Waymo’s 2026 Target: 1 Million Weekly Rides Signals Autonomous Revolution

Autonomous driving just got a deadline.
The Scale-Up Playbook
Forget gradual expansion. The target—one million trips every seven days—isn't just ambitious; it's a statement of operational dominance. It means fleets scaling exponentially, geographies multiplying, and public trust becoming a tangible metric, not a theoretical hurdle.
Infrastructure or Illusion?
Hitting that number requires more than just more cars. It demands perfect storm logistics: maintenance hubs that never sleep, software updates that deploy seamlessly, and pricing that undercuts human drivers without bleeding cash. The real test isn't the technology—it's the economics.
The Road to a Million
Every ride becomes a data point, every city block a proving ground. The goal transforms from 'can we do this?' to 'how fast can we repeat it?' It's a shift from R&D to ruthless execution, where consistency matters more than breakthroughs.
The Bottom Line
This isn't about building a better taxi service. It's about proving that autonomy can be a utility—reliable, scalable, and ultimately boring. Because when a million weekly rides becomes routine, that's when the real disruption begins. (And when Wall Street finally stops funding 'the next big thing' and starts demanding the first profitable one.)
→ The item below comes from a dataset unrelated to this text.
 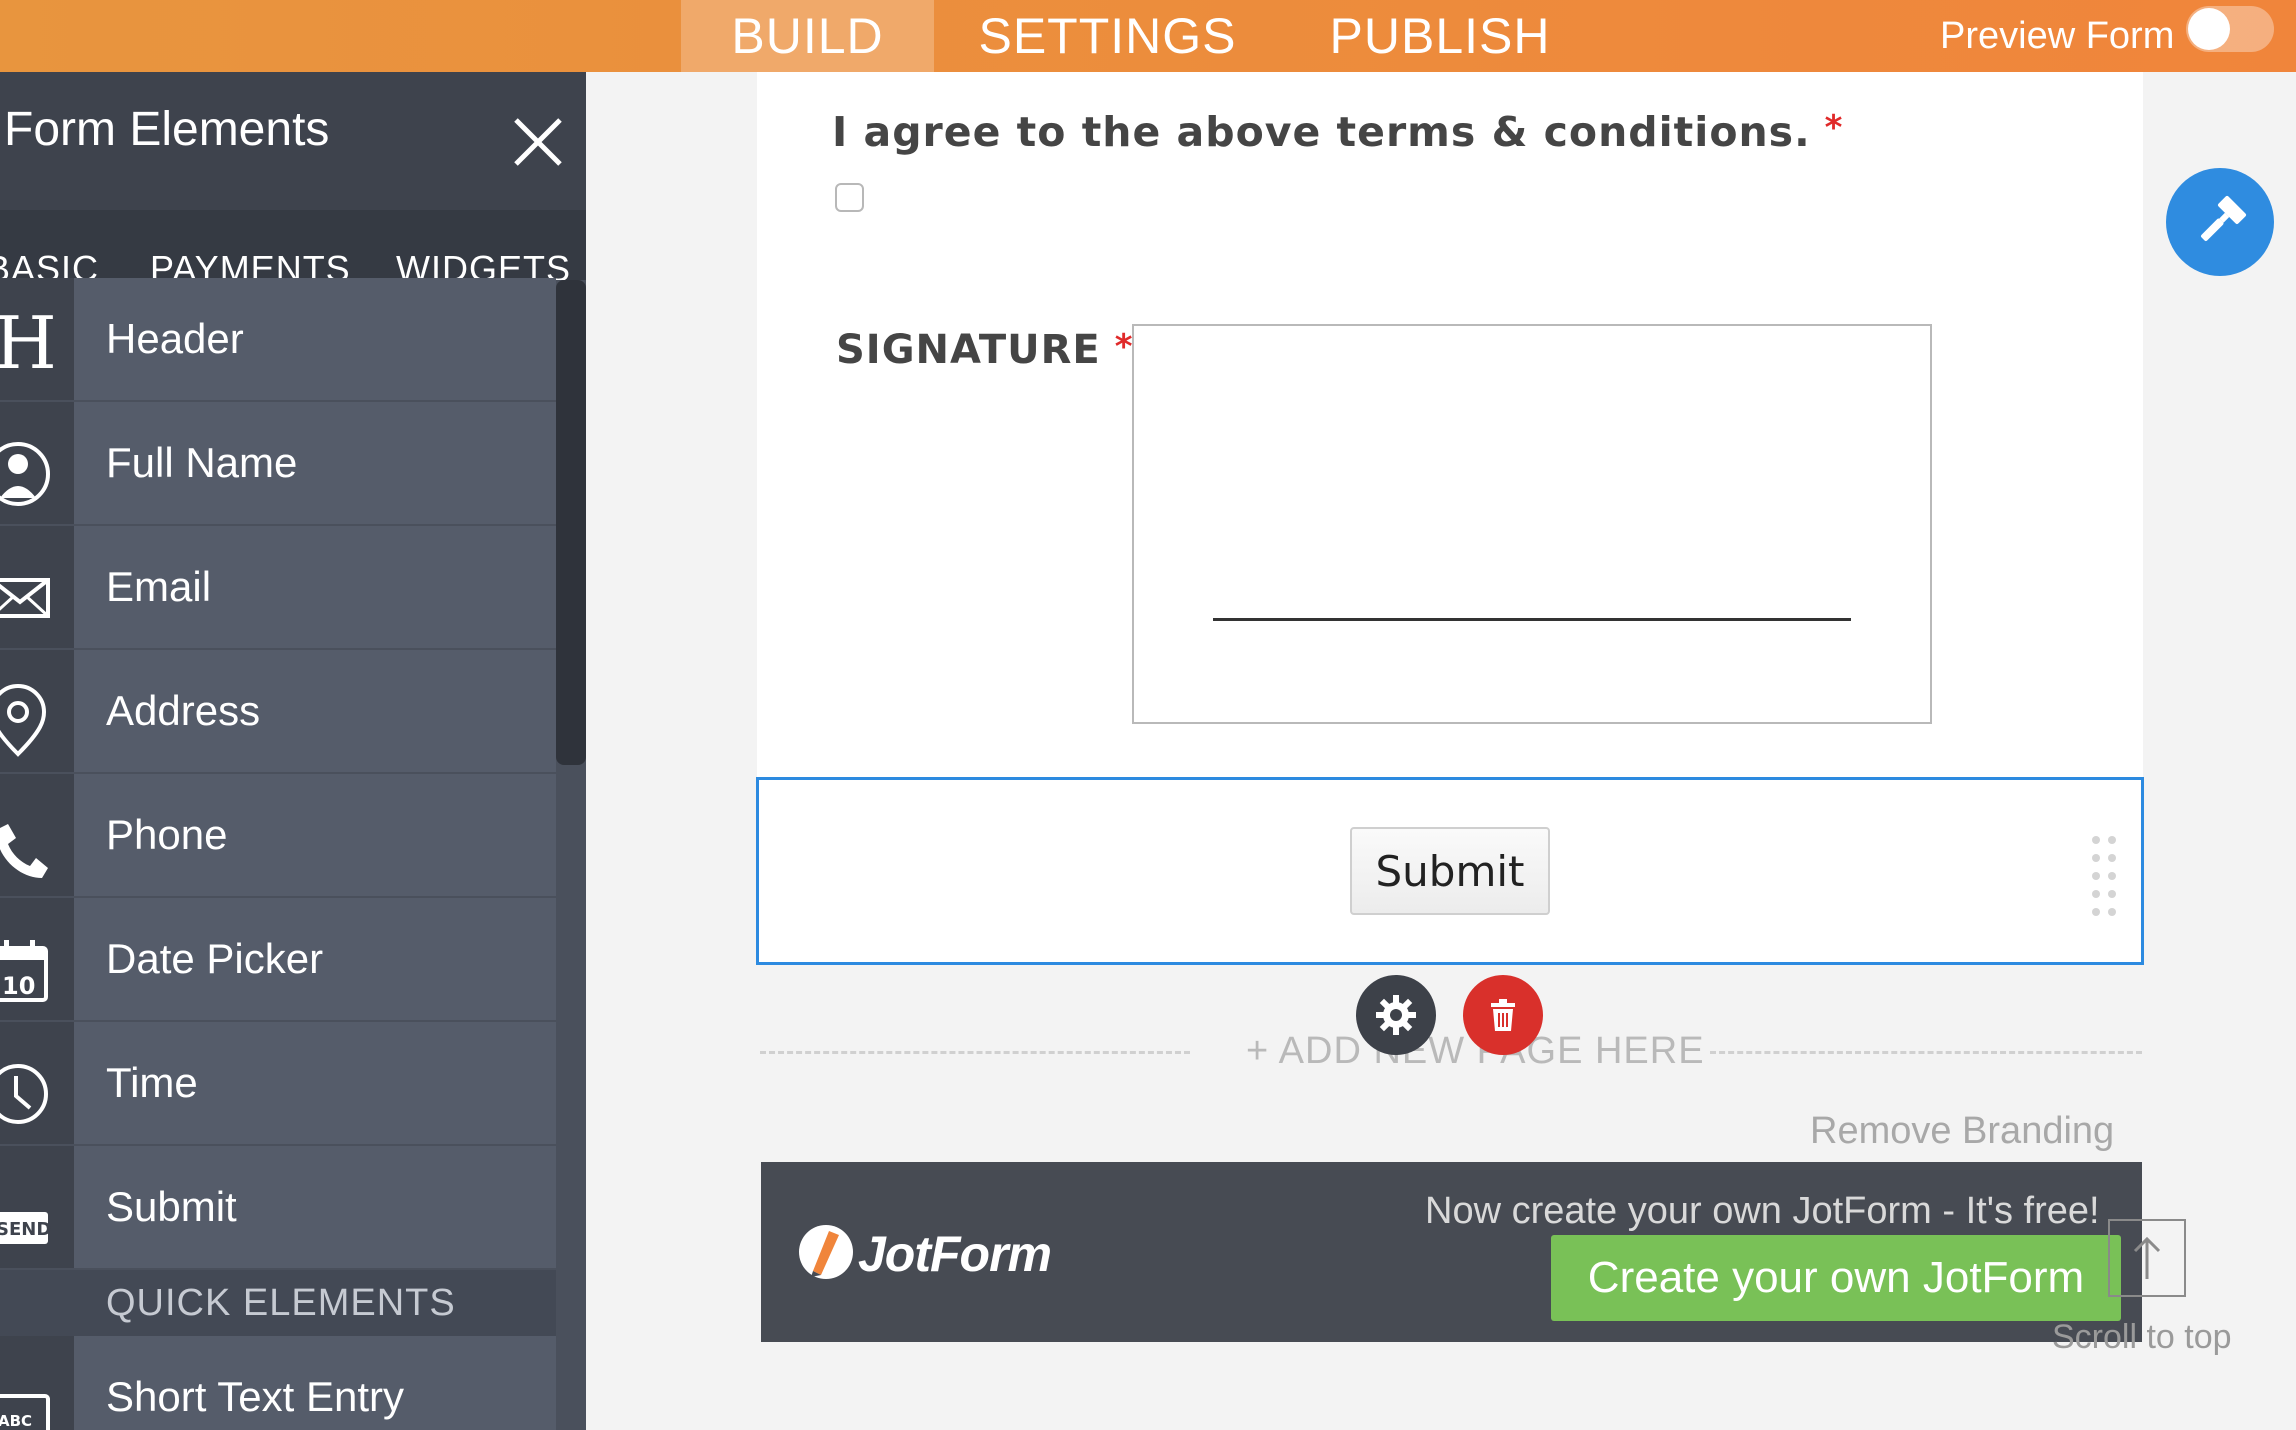 I want to click on preview-form-toggle, so click(x=2230, y=29).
Wall Street analysts mostly like what they see
“Waymo is furthest along in true driverless deployment,” wrote Edison Yu from Deutsche Bank in early December. He noted the service already runs fully autonomous rides in multiple cities with no safety driver needed for many trips.
Yu did point out concerns about Waymo’s reliance on expensive equipment like lidar sensors, radar, and cameras. He said these high costs and the need for detailed maps could slow down expansion and make each vehicle more expensive.
Morgan Stanley’s Adam Jonas agrees the technology works well, but worries about costs compared to Tesla. Tesla uses only cameras with computer learning systems, similar to how a human driver uses their eyes.
Waymo and supporters say using multiple sensors improves reliability and safety.
Safety numbers back this up. Waymo data shows human drivers are five times more likely to crash and cause an injury. The robotaxis have 0.8 crashes per 1 million miles compared to 3.96 for human drivers.
Tesla numbers from the National Highway Traffic Safety Administration show seven crashes in 250,000 miles, which equals about 28 crashes per 1 million miles.
Getting permission from city governments remains complicated for both companies. Federal guidelines from NHTSA might be coming.
Public opinion seems to be warming up
An electrical blackout in San Francisco on December 20 created embarrassment for Waymo when its cars got stuck in the streets because traffic lights stopped working. The company says a software fix will prevent this problem.
Still, safety matters most, and Waymo’s strong safety record helps convince cities and passengers to try the service.
A survey from April 2024 found 45% of people thought robotaxis were safe, while 37% disagreed. In cities where Waymo already operates, support jumped to 54% with only 32% opposed.
A July survey in San Francisco showed 67% of residents now support driverless robotaxis, up from 44% in 2023. Overall favorability ratings went from negative 7% in late 2023 to positive 38% in mid-2025.